Collected data entries:

>> Begin

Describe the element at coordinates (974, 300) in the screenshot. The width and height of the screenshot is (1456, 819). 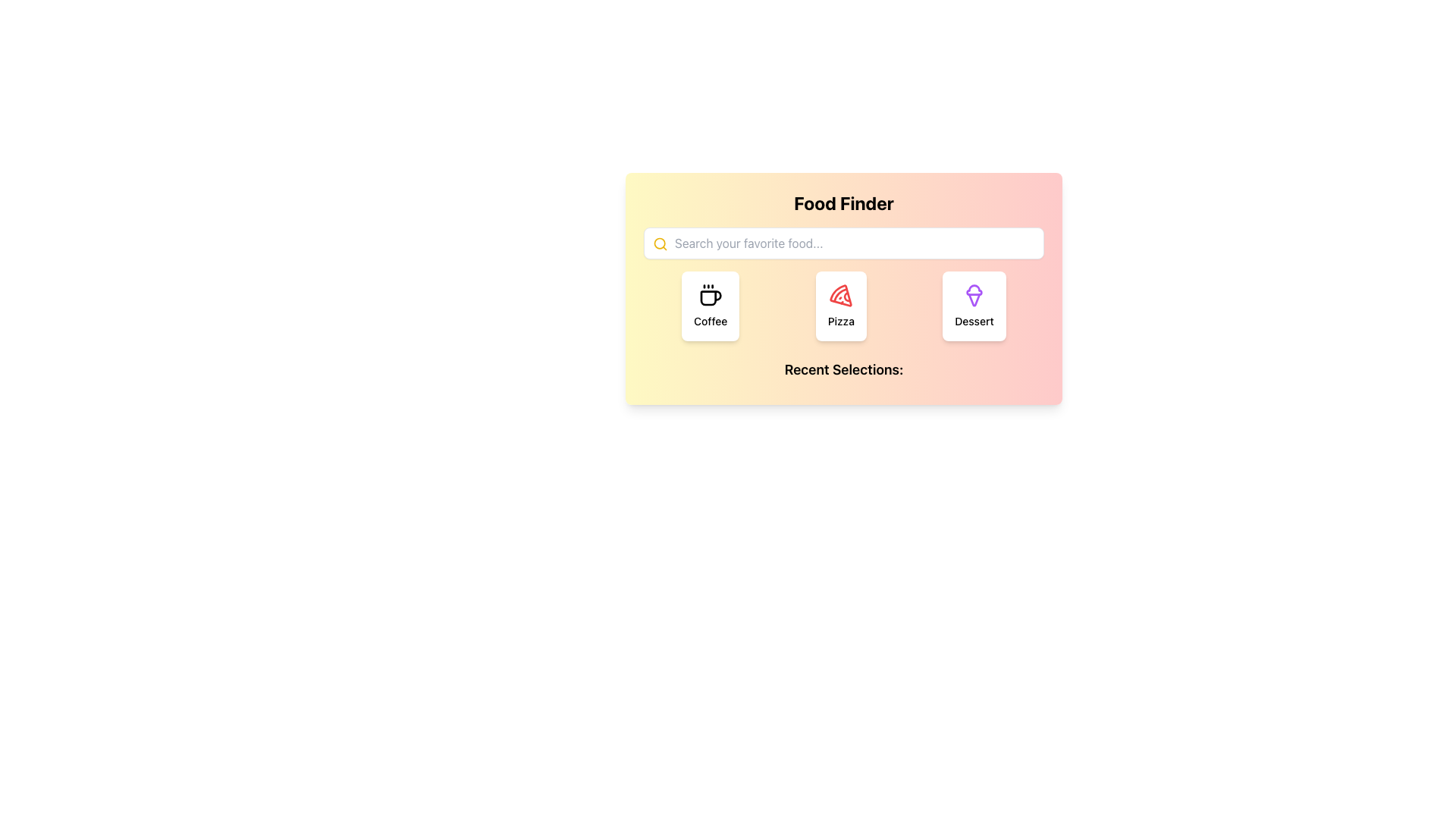
I see `the middle part of the ice cream cone icon representing the 'Dessert' category in the application interface` at that location.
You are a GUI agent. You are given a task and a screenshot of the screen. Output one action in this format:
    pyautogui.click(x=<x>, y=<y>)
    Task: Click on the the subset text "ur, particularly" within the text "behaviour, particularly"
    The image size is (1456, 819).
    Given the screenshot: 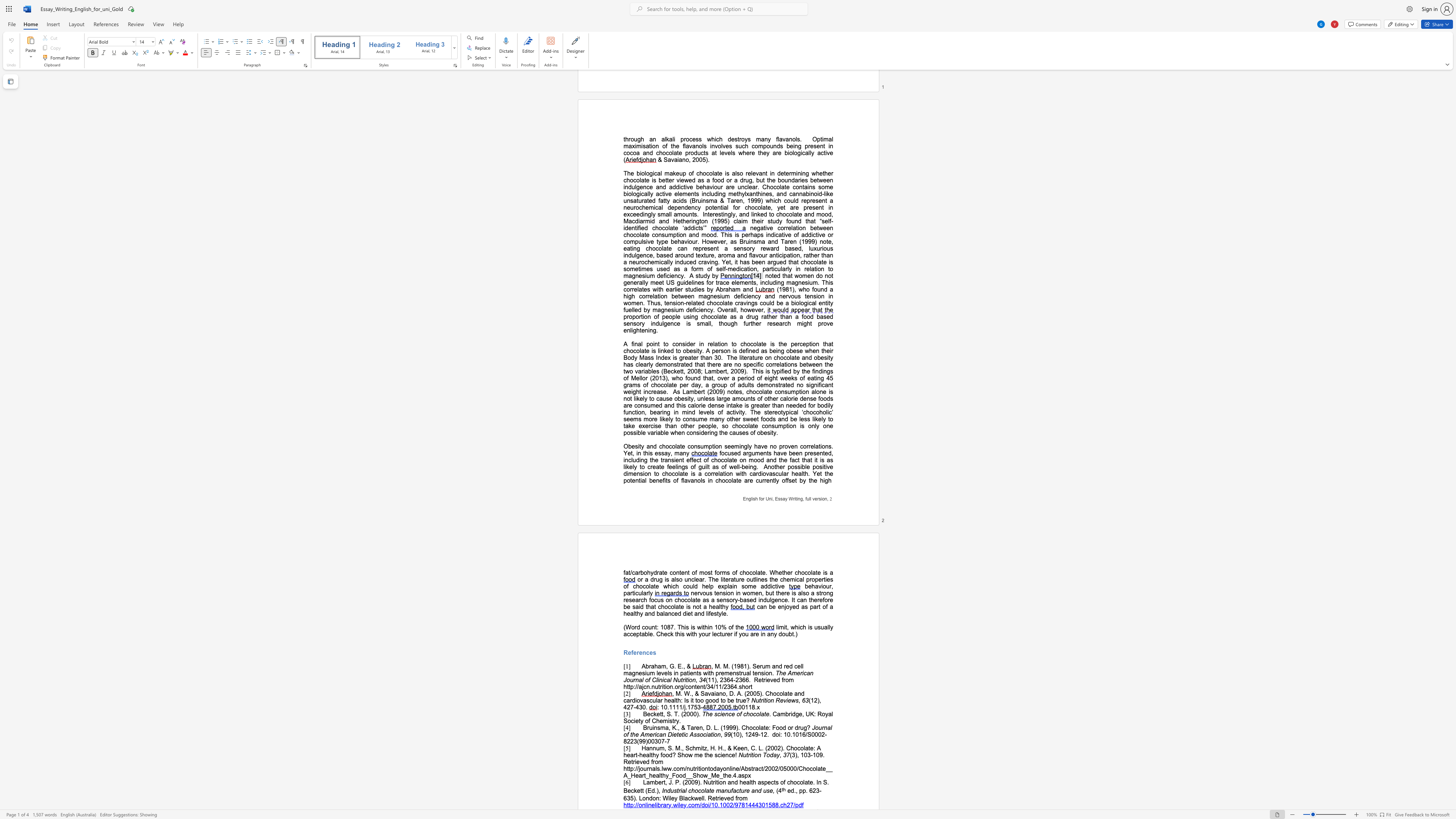 What is the action you would take?
    pyautogui.click(x=825, y=586)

>> End

_SHORT PROBLEM_
Update the stretch from the start of the listing through the line containing "at that location." by replacing "screenshot" with "image" and changing nothing else. Leave the pictures out of your answer.

_OUTPUT_
Describe the element at coordinates (974, 300) in the image. The width and height of the image is (1456, 819). 
I see `the middle part of the ice cream cone icon representing the 'Dessert' category in the application interface` at that location.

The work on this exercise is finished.